This post was originally published on ABlawg.ca
Conclusions
This ABlawg post has critiqued the amendments to the Water Act that expand government emergency powers focusing on the ability of Cabinet to order an inter-basin transfer to deal with emergencies. With respect to inter-basin transfers, we conclude that as inter-basin transfers need prior long-term planning, have potential serious ecological and economic impacts, and could require tremendously impactful infrastructure all without regulatory, public, or Indigenous community review. The obvious follows: responding to emergencies with Executive ordered inter-basin transfers smacks of perversity. This is so, not even considering what this post did not discuss: the impacts inter-basin transfers can have on water rights, both licensed and non-licensed.
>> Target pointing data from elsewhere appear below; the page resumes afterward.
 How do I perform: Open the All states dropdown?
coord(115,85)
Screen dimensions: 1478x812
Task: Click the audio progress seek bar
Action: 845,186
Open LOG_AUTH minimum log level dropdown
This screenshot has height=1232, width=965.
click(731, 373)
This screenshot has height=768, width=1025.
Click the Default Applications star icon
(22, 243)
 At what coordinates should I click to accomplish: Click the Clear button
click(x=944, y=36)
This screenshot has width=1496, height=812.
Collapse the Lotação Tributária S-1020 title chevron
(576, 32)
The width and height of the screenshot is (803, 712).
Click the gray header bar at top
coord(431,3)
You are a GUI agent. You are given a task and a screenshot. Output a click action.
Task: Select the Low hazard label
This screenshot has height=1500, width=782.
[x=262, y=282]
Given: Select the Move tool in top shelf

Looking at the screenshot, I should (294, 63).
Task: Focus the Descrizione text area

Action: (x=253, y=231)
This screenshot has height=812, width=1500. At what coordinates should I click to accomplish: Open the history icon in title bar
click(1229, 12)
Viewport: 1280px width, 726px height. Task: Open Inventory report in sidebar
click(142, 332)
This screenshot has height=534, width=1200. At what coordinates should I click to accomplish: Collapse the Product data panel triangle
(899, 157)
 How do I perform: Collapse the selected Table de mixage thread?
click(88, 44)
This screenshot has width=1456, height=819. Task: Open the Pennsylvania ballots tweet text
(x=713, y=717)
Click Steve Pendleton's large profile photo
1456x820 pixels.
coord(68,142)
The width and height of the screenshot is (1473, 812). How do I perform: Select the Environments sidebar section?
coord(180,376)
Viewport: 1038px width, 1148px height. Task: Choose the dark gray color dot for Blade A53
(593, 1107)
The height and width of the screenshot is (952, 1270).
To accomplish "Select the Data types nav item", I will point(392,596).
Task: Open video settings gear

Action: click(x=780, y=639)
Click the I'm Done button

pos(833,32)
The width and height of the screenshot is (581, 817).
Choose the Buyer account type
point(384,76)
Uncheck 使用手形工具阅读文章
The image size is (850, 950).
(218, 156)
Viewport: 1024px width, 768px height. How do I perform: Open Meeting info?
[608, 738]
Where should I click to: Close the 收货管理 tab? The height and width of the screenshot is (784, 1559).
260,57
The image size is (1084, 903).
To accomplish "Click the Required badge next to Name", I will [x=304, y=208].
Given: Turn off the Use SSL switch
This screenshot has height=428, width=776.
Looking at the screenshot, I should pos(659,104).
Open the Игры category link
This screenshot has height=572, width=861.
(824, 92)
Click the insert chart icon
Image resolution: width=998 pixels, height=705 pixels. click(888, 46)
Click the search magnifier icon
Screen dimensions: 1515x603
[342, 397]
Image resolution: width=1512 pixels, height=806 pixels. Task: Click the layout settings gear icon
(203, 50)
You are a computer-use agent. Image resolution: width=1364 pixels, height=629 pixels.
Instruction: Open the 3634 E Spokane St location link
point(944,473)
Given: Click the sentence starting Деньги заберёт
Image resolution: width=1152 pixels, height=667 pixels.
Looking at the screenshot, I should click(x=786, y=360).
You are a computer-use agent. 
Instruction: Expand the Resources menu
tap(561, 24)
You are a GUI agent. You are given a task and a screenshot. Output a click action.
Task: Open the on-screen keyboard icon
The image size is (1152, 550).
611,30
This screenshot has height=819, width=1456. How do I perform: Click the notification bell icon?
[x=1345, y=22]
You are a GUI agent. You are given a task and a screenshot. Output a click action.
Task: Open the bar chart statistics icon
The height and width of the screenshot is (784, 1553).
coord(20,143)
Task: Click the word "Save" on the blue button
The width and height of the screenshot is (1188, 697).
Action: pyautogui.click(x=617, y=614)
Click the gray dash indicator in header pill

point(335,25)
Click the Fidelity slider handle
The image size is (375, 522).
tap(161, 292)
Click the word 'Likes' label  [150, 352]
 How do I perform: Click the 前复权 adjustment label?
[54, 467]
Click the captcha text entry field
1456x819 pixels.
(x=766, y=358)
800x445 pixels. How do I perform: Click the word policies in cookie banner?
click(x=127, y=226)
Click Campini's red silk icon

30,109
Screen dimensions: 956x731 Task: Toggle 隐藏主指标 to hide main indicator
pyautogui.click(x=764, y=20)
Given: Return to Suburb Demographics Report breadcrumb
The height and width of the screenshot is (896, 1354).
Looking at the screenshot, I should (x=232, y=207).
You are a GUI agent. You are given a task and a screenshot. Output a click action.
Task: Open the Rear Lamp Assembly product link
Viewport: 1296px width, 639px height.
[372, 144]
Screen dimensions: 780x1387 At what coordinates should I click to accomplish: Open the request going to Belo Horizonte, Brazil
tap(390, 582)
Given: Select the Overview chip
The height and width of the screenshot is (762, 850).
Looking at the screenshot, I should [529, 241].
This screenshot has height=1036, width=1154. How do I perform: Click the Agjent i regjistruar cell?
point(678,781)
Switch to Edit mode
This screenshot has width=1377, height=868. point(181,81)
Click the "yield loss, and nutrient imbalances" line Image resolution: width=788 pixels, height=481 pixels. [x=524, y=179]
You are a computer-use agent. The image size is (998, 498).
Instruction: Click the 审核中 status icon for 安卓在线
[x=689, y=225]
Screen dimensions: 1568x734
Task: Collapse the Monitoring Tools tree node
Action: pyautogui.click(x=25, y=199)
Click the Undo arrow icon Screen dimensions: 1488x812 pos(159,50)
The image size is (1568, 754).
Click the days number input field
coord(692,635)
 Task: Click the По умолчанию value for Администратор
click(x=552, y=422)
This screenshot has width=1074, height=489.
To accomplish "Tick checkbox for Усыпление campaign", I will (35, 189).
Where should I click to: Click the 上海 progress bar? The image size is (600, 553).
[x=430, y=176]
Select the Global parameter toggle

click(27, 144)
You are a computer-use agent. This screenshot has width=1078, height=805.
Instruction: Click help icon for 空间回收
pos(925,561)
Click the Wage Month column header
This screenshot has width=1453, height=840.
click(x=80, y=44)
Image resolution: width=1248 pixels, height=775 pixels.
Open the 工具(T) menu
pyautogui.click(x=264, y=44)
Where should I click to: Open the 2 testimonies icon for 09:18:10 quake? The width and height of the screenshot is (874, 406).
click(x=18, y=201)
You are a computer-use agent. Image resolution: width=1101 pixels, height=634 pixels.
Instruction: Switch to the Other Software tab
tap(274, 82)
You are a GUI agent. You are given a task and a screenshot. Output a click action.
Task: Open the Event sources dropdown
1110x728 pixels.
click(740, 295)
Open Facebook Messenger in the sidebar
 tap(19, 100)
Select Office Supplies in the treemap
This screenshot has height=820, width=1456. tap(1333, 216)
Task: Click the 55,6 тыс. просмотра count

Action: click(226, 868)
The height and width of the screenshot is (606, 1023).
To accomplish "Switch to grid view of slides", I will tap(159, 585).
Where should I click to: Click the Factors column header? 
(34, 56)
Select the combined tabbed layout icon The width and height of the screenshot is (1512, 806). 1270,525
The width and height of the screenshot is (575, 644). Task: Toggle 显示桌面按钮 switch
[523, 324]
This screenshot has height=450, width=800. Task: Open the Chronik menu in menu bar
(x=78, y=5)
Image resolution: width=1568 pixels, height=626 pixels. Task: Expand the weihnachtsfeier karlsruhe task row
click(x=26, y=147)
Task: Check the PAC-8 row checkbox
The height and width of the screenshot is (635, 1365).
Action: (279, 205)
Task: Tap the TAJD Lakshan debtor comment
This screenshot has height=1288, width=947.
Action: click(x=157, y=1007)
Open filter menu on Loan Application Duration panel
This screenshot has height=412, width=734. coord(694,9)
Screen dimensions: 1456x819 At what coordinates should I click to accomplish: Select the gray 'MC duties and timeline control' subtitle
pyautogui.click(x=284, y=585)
We believe that the day-to-day rule of law governing water and environmental management could be comprehensive and flexible enough to set out legislated courses of action to deal with true, unexpected emergencies related to water. If there are to be Executive powers related to such emergencies, they should be clearly defined and limited and their exercise should be appealable. Emergency response is not the place to tuck huge, practically unlimited Executive power. At the very least, the non-amended emergency provisions regarding water in the Water Act should be restored, and the water related amendments deleted, with certain exceptions such as the provision stipulating that emergency measures apply to deemed licenses. We believe that government and Legislature, with public and expert input, and meeting Constitutional obligations to Indigenous communities, should carefully examine the day-to-day water management law with the goal that it incorporates emergency response, as much as possible and feasible. This will require amendments to effect better rational and equitable water management, including regarding the mitigation of climate change and efforts to adapt to these changes, and to live within our ecological limits. Legislatively giving the Executive broad and ill-defined power and the almost unlimited discretion to avoid complying with the laws and policies that apply in “non-emergency” situations is a failure of governance. This is especially evident in respect to responding to water related emergencies through inter-basin transfers.